▶ STATED EXERCISE A
Can you reproduce the listing below, from its first line through the line containing "click(x=279, y=47)" inclusive, with the requests kept as they are and every coordinate in the answers multiplied by 1.6 and rounded to a whole number, halves rounding up?

— Start EXCERPTED PASSAGE —

Sampling Methods: Size Actually Does Matter
How many times have you read a headline in the news regarding shocking new research findings? The first question you should ask yourself is What was the size of that sample? before believing what you’ve read. Sample size matters in research but determining the right sample size isn’t as simple as one may think. Sampling can be confusing and difficult to understand. In this post, I define sampling and provide a few steps that can be used to determine an appropriate sample.
Sampling is a process used in research whereby the researcher selects a smaller subset of units (organizations, people, elements, etc.) from a larger defined group of units. The researcher then examines this smaller subset to answer research questions pertaining to the larger group. For example, let’s pretend that a researcher, a college administrator in this scenario, wants to answer the question Were students satisfied with their college experience during the last academic year? One option would be for the researcher to ask every student who was enrolled in classes during the previous academic year to provide their level of satisfaction via an interview, survey, or other data collection method. The downside of this option is that it is both expensive and time consuming to collect and analyze data from an entire population. Another option would be for the researcher to select a sample of students from which to collect data. If the researcher selects the right sample, then findings from the sample can be generalized to the overall population thereby saving money and time. Here are a few steps to follow to ensure the right sample is selected.
Identify your population. First, you need to figure out who your overall population would have included if you had decided to examine the entire population. You can do this by answering a few questions. These questions are listed below along with answers based on our college experience example.
What is my research question? Were students satisfied with their college experience during the last academic year?
How will I use the research findings? I plan to use the research findings from this study to improve the college experience at ABC College.
What or who is the target of my research question? All students who were enrolled in classes at ABC College during the 2017-2018 academic year. This totals 10,000 students.
Am I interested in any target subsets? I would like to know if satisfaction varies between undergraduate and graduate students. There were 8,000 undergraduate students and 2,000 graduate students.

— End EXCERPTED PASSAGE —

▶ STATED EXERCISE B
In the post on sampling size, how many graduate students were there in the college example?

— Start DATA SUPPLIED —

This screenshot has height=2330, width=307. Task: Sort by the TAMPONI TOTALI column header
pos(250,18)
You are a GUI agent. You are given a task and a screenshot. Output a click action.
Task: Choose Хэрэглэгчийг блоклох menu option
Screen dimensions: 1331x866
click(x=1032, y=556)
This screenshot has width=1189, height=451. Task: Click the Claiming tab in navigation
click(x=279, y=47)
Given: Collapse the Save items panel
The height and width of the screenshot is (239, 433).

— End DATA SUPPLIED —

▶ COMPLETE ANSWER A
This screenshot has height=2330, width=307. Task: Sort by the TAMPONI TOTALI column header
pos(400,29)
You are a GUI agent. You are given a task and a screenshot. Output a click action.
Task: Choose Хэрэглэгчийг блоклох menu option
Screen dimensions: 1331x866
click(x=1651, y=890)
This screenshot has width=1189, height=451. Task: Click the Claiming tab in navigation
click(x=446, y=75)

▶ COMPLETE ANSWER B
There were 2,000 graduate students.